Geneviève Gaillard-Vanté, une ébauche riche en émotions (entretien)

propos recueillis par Marie-Hélène Rameau

Avec force dans le style, Geneviève Gaillard-Vanté nous revient avec une ébauche riche en émotions. Héros de Bagdad, un hommage à la mémoire, est aussi un hymne à l’exceptionnel des sentiments. Dans ce conte épuré, l’auteur nous entraîne au fond de l’âme d’un correspondant sur la ligne de feu à l’heure de l’inévitable. Un court récit, des mots tracés dans un langage simple sans fioritures.

Marie-Hélène Rameau: Madame Vanté, écrire représente quoi exactement pour vous?

Geneviève Gaillard-Vanté: Vibrer, transmettre, voyager, vivre intensément.

Votre récent conte signé à Livres en Folie, intitulé Héros de Bagdad, nous accompagne loin, ailleurs. Pourquoi ce choix?

GGV: Mon deuxième roman, de plus de deux cents pages, qui se déroule une nouvelle fois en partie en Haïti est prêt à être publié. Le faire à compte d’auteur dans l’immédiat me semblait un trop grand risque par rapport aux coûts de publication et de promotion. L’achat d’un livre de nos jours n’est pas non plus une priorité. Héros de Bagdad, m’ayant été inspiré à partir d’un fait d’actualité, a finalement remplacé le rêve de publication du roman.

Quelques mots autour de ce court récit?

GGV: Héros de Bagdad exprime sous forme de tableaux, en peu de mots, des images autour du mystère de la pensée, des sentiments… De la fin terrifiante des correspondants de l’Hôtel Palestina m’est venue l’inspiration de ce «micro roman». Dans la sphère intime peuvent apparaître des personnages complices rencontrés dans des lectures ou ailleurs, d’où toute leur importance dans la fabulation. Le plus étrange est qu’un matin on se réveille et on ne sait pas que l’on va rédiger ce texte-là.

Et cela se passe comment, la création d’un conte par exemple?

**LIGNES**
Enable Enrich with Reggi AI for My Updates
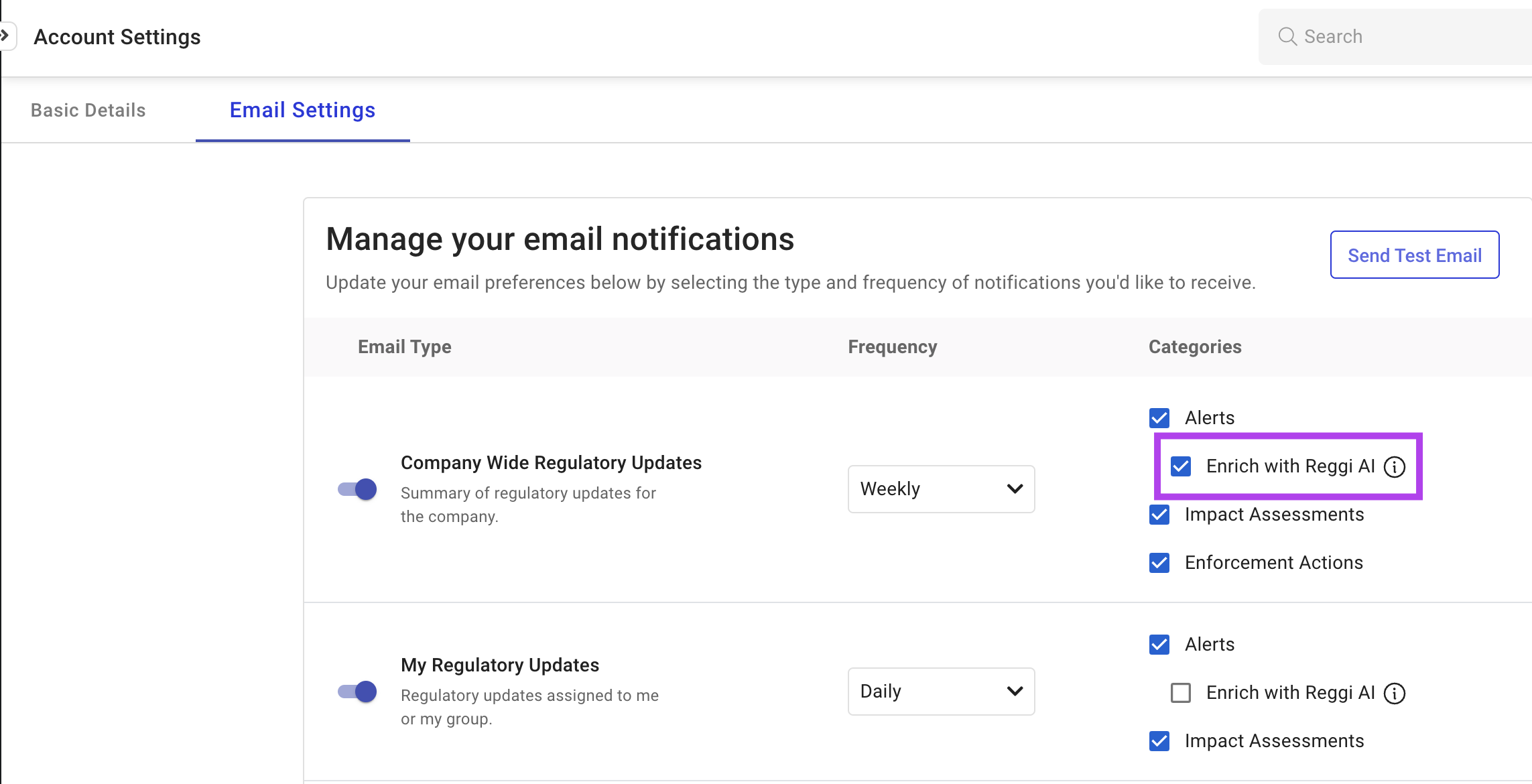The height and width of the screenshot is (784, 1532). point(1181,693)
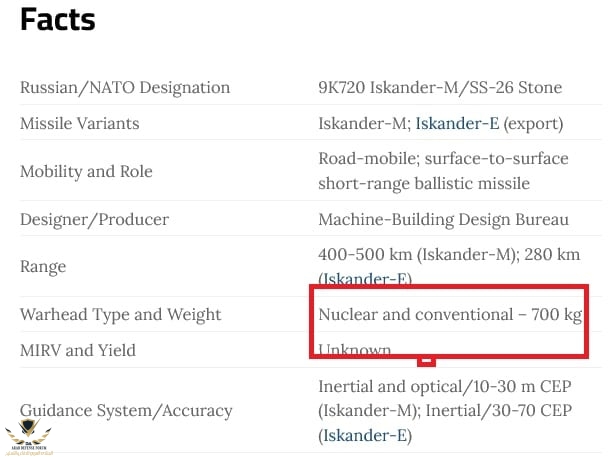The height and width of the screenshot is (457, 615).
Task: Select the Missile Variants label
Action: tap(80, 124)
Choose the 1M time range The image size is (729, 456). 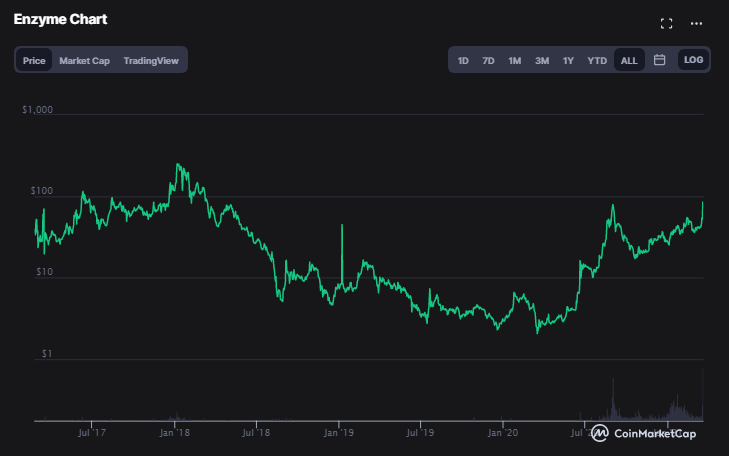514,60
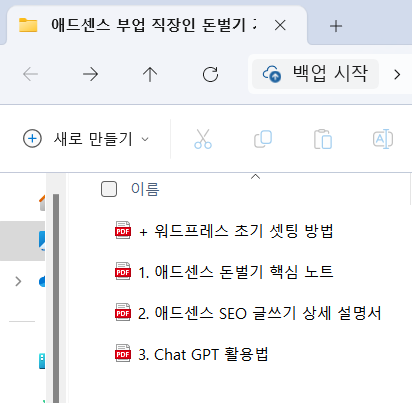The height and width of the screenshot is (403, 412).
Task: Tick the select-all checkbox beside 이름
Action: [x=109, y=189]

**TRAVAIL DEMANDÉ**
a: Pouvez-vous recopier mot pour mot le passage de l'entretien avec Geneviève Gaillard-Vanté qui commence par "Geneviève Gaillard-Vanté, une" et se poursuit jusqu'à "voyager, vivre intensément." ?
b: Pouvez-vous prolonger l'entretien avec Geneviève Gaillard-Vanté à partir de l'endroit où il s'arrête ?

**CORRIGÉ DE L'EXERCICE**
a:
Geneviève Gaillard-Vanté, une ébauche riche en émotions (entretien)

propos recueillis par Marie-Hélène Rameau

Avec force dans le style, Geneviève Gaillard-Vanté nous revient avec une ébauche riche en émotions. Héros de Bagdad, un hommage à la mémoire, est aussi un hymne à l’exceptionnel des sentiments. Dans ce conte épuré, l’auteur nous entraîne au fond de l’âme d’un correspondant sur la ligne de feu à l’heure de l’inévitable. Un court récit, des mots tracés dans un langage simple sans fioritures.

Marie-Hélène Rameau: Madame Vanté, écrire représente quoi exactement pour vous?

Geneviève Gaillard-Vanté: Vibrer, transmettre, voyager, vivre intensément.

b:
GGV: Comme pour le roman, une image, une émotion, une parole va déclencher ce besoin imminent d’aligner les mots. De là, se mêlera alors l’imaginaire, pour aboutir à la réalisation de l’œuvre.

Héros de Bagdad, un conte dans sa conception d’une originalité absolue, est narré à la première personne. Pensez-vous avoir réussi à mieux comprendre les sentiments ou émotions du sexe opposé pour autant?

GGV: Les sentiments, les peurs, les émotions, les angoisses ou espoirs sont les mêmes chez tout humain. Bien que la manière de l’exprimer soit le plus souvent moins démonstrative, j’imagine en tout cas qu’un homme au bout de sa vie, qui a aimé, lutté, vibré intensément, peut tout aussi bien se sentir plus ou moins comme j’ai tenté de le décrire dans Héros de Bagdad.

Beaucoup d’heures investies pour aboutir à un conte, un roman?

GGV: Une discipline littéraire stricte de deux années, six à huit heures (parfois douze) par jour de travail se sont imposées pour me permettre de me rapprocher de la fin de mes deux romans. Héros de Bagdadpar contre a été conçu sous le coup d’une impulsion soudaine, un élan foudroyant.

D’un trait?

GGV: Une illumination arrivée sans prévenir. Un éclair!

À quoi ressemble votre lieu de travail?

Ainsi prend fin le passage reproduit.